The battle was a response to the Ottoman (read: Islamic) seizure of Cyprus from Venice a few months earlier. The five-hour battle was fought at the northern edge of the Gulf of Patras, off western Greece, where the Ottoman forces sailing westwards from their naval station in Lepanto met the Holy League forces, which had come from Messina. Victory gave the Holy League temporary control over the Mediterranean, protected Rome from invasion, and prevented the Ottomans from advancing into Europe.

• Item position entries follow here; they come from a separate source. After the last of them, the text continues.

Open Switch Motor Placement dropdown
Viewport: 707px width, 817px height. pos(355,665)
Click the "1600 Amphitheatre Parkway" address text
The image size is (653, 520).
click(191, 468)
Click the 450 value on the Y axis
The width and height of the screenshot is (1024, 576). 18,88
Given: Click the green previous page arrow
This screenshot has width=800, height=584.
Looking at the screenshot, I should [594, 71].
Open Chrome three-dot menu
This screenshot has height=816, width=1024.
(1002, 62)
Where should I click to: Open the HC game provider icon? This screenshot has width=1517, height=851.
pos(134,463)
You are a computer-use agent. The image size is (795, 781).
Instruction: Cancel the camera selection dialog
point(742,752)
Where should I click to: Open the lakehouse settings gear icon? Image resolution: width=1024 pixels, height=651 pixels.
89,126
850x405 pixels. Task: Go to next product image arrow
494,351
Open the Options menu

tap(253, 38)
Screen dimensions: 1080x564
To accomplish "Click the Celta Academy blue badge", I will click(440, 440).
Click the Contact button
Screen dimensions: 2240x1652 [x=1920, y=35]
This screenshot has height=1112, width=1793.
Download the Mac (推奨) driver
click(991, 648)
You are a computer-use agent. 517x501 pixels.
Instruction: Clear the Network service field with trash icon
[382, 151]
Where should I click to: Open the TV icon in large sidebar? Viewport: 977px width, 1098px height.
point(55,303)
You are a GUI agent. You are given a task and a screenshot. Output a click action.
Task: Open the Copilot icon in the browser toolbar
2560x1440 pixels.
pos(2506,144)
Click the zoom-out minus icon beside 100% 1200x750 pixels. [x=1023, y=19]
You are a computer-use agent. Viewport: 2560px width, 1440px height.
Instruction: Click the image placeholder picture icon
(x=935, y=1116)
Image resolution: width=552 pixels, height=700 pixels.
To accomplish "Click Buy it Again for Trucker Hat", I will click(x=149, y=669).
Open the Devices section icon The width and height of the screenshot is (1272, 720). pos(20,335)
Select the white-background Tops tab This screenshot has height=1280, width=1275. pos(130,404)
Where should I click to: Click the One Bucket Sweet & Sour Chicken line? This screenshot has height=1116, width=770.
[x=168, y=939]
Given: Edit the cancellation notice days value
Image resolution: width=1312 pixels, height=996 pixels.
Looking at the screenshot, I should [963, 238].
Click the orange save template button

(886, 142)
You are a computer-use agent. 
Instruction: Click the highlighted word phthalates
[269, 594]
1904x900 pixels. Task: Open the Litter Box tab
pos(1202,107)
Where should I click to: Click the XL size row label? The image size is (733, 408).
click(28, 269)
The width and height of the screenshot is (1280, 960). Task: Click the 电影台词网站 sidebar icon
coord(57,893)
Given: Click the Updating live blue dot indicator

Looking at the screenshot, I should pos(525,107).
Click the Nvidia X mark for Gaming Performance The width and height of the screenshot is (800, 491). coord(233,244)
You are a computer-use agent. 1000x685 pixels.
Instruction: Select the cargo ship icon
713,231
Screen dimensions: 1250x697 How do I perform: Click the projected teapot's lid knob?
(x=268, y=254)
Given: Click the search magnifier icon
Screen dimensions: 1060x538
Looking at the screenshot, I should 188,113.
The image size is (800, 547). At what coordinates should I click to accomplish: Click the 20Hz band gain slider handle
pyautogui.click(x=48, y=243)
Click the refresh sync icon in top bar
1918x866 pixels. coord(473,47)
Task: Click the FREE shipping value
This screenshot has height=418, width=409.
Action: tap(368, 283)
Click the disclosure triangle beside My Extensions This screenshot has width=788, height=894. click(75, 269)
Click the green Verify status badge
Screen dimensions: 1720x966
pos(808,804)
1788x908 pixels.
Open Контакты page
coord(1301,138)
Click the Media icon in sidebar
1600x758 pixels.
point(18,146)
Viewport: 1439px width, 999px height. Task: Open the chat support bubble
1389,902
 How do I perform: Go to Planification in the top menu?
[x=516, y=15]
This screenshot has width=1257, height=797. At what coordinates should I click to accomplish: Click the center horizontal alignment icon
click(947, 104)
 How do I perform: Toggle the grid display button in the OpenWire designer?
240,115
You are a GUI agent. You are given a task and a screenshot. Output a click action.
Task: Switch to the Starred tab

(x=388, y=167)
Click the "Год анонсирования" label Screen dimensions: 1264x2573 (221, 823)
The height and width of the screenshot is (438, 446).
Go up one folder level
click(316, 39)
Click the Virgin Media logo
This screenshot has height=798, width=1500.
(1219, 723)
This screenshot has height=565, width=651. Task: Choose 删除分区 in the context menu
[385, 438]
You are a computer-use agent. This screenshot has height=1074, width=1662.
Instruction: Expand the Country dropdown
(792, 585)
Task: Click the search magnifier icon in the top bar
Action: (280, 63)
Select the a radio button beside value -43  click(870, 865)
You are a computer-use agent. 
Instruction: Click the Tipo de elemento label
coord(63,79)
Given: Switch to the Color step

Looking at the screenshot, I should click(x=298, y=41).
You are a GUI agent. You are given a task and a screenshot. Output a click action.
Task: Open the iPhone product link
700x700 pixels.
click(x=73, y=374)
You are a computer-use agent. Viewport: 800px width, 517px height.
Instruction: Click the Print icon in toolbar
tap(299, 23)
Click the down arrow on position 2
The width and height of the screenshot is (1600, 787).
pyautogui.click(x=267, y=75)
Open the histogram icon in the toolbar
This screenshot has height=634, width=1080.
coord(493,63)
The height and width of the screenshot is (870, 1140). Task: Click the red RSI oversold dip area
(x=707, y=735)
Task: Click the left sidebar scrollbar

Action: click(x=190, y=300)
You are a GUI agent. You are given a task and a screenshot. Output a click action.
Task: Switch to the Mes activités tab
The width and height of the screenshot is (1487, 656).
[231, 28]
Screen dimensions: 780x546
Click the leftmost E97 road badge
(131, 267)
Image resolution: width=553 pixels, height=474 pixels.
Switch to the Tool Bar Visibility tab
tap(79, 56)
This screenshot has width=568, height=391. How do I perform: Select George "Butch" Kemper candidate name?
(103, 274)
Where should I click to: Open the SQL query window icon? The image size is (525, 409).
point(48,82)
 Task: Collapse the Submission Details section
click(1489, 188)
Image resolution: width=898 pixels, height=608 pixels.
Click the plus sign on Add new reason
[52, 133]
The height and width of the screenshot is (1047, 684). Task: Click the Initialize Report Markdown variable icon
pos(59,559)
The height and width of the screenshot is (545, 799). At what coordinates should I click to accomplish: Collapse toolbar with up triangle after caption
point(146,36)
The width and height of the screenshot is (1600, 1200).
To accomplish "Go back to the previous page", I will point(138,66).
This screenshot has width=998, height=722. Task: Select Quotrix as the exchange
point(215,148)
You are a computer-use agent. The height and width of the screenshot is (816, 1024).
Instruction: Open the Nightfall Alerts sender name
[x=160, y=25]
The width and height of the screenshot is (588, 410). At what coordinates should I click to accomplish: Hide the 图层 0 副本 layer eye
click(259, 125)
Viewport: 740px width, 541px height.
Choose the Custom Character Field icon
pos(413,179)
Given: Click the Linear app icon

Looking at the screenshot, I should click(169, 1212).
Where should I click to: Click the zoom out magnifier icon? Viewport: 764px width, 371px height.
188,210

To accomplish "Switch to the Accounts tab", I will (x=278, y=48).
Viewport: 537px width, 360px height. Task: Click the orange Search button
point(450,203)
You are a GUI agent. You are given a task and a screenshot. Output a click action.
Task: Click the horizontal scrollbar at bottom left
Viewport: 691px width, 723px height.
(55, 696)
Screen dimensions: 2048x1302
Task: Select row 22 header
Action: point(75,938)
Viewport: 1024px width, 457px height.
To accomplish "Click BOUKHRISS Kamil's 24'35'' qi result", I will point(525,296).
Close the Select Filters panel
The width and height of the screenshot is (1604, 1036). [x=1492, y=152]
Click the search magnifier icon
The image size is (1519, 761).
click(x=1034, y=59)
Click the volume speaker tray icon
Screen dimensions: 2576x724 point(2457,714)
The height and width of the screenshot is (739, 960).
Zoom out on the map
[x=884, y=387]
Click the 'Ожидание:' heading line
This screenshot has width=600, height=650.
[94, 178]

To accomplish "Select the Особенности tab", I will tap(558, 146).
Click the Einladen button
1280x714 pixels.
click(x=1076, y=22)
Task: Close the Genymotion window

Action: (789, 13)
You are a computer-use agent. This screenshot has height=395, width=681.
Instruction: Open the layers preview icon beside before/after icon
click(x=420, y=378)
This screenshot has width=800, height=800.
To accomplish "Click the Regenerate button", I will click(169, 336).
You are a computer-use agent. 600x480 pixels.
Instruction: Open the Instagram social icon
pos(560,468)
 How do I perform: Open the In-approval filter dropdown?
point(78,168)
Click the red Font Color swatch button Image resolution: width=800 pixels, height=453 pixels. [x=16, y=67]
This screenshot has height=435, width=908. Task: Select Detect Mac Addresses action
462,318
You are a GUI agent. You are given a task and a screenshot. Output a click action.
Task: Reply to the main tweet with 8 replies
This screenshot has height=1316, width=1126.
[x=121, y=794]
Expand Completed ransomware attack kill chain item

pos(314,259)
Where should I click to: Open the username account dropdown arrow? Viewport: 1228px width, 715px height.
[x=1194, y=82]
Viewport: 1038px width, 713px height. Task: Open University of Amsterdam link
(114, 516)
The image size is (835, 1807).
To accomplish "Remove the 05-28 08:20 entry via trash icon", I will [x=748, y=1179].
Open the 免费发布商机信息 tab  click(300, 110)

This last major naval battle fought solely between rowing vessels was one of history’s most decisive, ending Ottoman sea-power as well assuring European ascendancy vis-a-vis the Ottoman Empire. One of many epochal clash between the two rivals, it was part of what has been described as a wave-like motion of European-Ottoman encounter, as territory changed hands to and fro following a victory or defeat by either side. That epochal battles such as Lepanto took place is a fact of history.
The engagement was a crushing defeat for the Ottomans, who had not lost a major naval battle since the fifteenth century. To half of Christendom, this event encouraged hope for the downfall of “the Turk,” (read “Muslim”) whom they regarded as the “Sempiternal Enemy of the Christian.” (Translation for government school graduates: Sempiternal means everlasting or eternal.)